Portraits of firefighters who died in helicopter crash slowly emerge
'They were all great guys,' said the man who trained seven contract firefighters from Oregon who died when a Sikorsky went down in Shasta-Trinity National Forest.
MEDFORD, ORE. — It followed the common pattern. At first, details were few: nine fatalities in the crash of a helicopter ferrying firefighters in the Shasta-Trinity National Forest. Seven of the dead and three of the injured were contract firefighters, hired hands brought down from Oregon to bolster the lines in an onslaught of Northern California fires.
Later in the week names and ages were released, followed by face-shot photographs posted on a company website. By Friday, details about the dead had started to emerge, and it was at this point, as numbers and names were replaced by human narratives, that the true dimension of the tragedy became clear.
More than fire gypsies, these were promising young men, actively engaged in the business of building their lives. Their loss created holes, not only in their families, but also on college campuses and in communities up and down the Rogue Valley of southern Oregon.
"They were all great guys," said Ed Float, a 61-year-old former smoke jumper who is now a mainstay of Grayback Forestry, a pioneer firefighting contractor headquartered in Merlin, Ore.
The lost firefighters all were Graybackers, as they are called, and Float had trained most of them.

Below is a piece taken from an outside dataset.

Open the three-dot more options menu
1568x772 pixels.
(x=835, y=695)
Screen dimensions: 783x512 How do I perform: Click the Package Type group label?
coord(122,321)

Stooped shoulders and a faraway gaze testifying to the emotional toll the week had taken, Float stood outside the company's Medford base Friday and tried to make these men come alive for reporters who had gathered in the parking lot.
He spoke in particular of Matt Hammer, a strapping, 23-year-old graduate of a small Christian college who had married his college sweetheart only a month before the crash.
"Matt Hammer," he said, saying the name with reverence. "Matt Hammer was special. Matt called me, he was at a seminary school and said he wanted a job. Typically I want to meet someone before we hire them. I want to look at their hands, see if they can work.
"But as I talked to Matt, I made him an offer right there. There was just something about him. One of his callings was an evangelist minister. I always had him do a morning prayer before we went on to a fire. He wasn't maybe the greatest preacher, but everything he said came from the heart."
Float said Hammer would have been his first choice to deliver a eulogy for the lost crew members. And then he shook his head and said no more.